DASK
The Python bindings of openPMD-api provide direct methods to load data into the parallel, DASK data analysis ecosystem.
How to Install
Among many package managers, PyPI ships the latest packages of DASK:
python3 -m pip install -U dask
python3 -m pip install -U pyarrow
How to Use
The central Python API calls to convert to DASK datatypes are the ParticleSpecies.to_dask
and Record_Component.to_dask_array
methods.
s = io.Series("samples/git-sample/data%T.h5", io.Access.read_only)
electrons = s.iterations[400].particles["electrons"]
# the default schedulers are local/threaded. We can also use local
# "processes" or for multi-node "distributed", among others.
dask.config.set(scheduler='processes')
df = electrons.to_dask()
type(df) # ...
E = s.iterations[400].meshes["E"]
E_x = E["x"]
darr_x = E_x.to_dask_array()
type(darr_x) # ...
# note: no series.flush() needed
The to_dask_array
method will automatically set Dask array chunking based on the available chunks in the read data set.
The default behavior can be overridden by passing an additional keyword argument chunks
, see the dask.array.from_array documentation for more details.
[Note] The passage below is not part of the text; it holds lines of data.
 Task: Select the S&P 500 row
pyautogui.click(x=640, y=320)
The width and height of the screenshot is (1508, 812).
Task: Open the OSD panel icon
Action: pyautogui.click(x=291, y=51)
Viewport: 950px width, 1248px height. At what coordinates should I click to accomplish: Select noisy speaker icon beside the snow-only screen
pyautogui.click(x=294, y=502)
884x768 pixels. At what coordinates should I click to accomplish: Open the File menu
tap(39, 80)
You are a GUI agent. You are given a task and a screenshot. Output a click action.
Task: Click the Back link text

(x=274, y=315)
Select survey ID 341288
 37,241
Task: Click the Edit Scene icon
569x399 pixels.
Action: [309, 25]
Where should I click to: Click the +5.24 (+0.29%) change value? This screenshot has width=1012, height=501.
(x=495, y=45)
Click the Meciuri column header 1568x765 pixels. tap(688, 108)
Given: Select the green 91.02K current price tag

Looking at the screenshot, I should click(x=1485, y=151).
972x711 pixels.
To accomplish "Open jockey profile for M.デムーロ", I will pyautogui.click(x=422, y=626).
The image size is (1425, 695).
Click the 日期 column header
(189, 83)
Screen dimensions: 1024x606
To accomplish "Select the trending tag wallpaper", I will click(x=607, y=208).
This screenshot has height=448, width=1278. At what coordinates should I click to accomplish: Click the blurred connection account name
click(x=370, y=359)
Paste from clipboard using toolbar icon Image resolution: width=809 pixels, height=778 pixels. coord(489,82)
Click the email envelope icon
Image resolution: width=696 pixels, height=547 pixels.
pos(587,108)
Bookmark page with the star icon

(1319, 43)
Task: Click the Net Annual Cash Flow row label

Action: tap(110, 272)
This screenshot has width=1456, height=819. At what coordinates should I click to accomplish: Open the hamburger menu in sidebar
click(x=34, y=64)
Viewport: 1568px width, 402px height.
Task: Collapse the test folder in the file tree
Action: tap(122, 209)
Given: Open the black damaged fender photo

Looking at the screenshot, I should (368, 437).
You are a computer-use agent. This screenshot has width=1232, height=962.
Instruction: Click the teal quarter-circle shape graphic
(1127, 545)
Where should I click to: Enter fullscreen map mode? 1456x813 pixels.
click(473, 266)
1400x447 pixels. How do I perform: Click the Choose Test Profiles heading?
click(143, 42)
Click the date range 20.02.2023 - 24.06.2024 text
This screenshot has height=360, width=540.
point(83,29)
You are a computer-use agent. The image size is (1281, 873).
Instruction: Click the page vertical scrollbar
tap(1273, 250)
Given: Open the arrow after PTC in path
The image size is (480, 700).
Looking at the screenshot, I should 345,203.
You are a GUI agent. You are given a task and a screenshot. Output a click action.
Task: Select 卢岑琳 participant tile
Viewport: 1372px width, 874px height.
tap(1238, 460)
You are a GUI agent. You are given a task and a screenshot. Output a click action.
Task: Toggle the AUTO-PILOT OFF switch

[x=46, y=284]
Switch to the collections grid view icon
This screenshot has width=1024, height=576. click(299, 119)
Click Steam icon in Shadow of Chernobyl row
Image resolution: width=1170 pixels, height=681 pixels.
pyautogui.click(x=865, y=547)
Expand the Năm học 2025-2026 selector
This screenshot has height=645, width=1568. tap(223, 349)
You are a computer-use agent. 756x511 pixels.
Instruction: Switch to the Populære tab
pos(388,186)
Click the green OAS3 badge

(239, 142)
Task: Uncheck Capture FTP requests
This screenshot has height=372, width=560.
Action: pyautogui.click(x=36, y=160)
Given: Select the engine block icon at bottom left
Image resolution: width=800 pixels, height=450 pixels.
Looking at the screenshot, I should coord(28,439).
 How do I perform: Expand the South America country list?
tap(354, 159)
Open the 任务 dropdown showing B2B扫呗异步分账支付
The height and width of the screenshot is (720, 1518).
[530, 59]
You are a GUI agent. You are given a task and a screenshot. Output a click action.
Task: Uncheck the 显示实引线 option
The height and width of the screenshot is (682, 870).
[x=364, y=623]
For example, to chunk only along the outermost axis in a 3D dataset using the default Dask array chunk size, call to_dask_array(chunks={0: 'auto', 1: -1, 2: -1})
.
Example
A detailed example script for particle and field analysis is documented under as 11_particle_dataframe.py
in our examples.
See a video of openPMD on DASK in action in pull request #963 (part of openPMD-api v0.14.0 and later).